Walking the road to Mexil a birdy movement caught my eye, I focused on my quarry, and groaned. Groaned, because it was one of those small, mousy-gray, white wingbared, white eyeringed, tail-flicking, flycatchers of the genus EMPIDONAX, and the genus Empidonax is notorious for its many look-alike, hard-to-identify species. If they're not singing, sometimes in the field you just have to forget about getting a positive ID, and nowadays migratory birds in the Yucatán aren't singing. You can see my drably colored ambiguity below:

Least Flycatcher, EMPIDONAX MINIMUS

Actually, the Empidonax problem isn't as bad in the Yucatan as it is in much of Mexico. Howell's distribution maps in A Guide to The Birds of Mexico and Northern Central America indicate that among the Empidonax in the Yucatan only the Least Flycatcher overwinters, while the Yellow-bellied, Acadian and possibly the Alder and Willow Flycatchers pass through as they continue farther southward. Fourteen Empidonax species are listed for Mexico.

If I had to guess, I'd say that the bird in the picture is the Least Flycatcher, EMPIDONAX MINIMUS. Its eyering is especially bold, plus its throat isn't particularly white, and maybe it even has a wider- than-normal beak, all Least traits.

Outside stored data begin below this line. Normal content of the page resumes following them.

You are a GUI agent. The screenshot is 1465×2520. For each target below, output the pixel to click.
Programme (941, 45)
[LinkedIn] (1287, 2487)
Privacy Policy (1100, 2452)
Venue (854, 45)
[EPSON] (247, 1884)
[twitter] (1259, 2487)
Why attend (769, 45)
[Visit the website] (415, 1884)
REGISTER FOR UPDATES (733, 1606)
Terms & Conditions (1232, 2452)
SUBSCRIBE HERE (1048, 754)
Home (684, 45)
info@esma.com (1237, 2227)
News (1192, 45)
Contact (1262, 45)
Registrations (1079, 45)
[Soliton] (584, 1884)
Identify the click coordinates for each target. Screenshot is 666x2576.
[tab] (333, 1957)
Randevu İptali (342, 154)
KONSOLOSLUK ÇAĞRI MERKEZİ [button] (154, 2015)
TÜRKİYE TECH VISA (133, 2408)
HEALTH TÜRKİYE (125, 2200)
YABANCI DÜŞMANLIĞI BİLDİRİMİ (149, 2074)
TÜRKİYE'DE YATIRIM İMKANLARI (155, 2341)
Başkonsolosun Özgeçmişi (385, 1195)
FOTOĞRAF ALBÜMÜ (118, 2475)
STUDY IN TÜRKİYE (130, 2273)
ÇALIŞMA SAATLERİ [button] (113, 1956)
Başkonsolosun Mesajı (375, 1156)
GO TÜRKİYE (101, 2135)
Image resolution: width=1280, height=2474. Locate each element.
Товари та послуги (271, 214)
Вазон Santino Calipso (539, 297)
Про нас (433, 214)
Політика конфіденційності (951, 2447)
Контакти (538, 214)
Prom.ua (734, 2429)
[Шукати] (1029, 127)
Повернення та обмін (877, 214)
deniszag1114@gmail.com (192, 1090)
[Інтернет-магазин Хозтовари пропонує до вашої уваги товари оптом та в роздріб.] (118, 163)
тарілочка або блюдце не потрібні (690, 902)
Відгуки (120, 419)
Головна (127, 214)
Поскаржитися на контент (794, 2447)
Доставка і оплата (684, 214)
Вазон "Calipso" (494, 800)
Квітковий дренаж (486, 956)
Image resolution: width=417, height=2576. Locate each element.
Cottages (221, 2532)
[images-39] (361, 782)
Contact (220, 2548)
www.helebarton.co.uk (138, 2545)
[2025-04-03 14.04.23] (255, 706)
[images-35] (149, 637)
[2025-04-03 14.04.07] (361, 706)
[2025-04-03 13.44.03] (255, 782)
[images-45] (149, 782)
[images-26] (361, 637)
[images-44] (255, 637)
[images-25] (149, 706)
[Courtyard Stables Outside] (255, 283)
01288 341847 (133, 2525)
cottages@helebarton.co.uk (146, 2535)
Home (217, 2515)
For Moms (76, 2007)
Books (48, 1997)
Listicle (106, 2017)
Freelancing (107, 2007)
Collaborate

Howell writes that the Least "holds tail slightly below body plane; after tail flicks, tail wobbles slightly, unlike most Empidonax where tail usually stops after a discrete flick." You can see the "tail slightly below body plane" in the picture, plus that wobble after the tail flick is something to see! I'd never noticed that.

The most important evidence that it's a Least, however, is that only Leasts definitely overwinter here, and at this time of year the other species may be passing through but seldom would they be as common as the Leasts. None of these features enable me to ID the bird with certainty, however -- not until the song is heard.

During the North American summer Least Flycatchers occur over much of Canada and the northern US where they show up in scrub, along woods edges and orchards.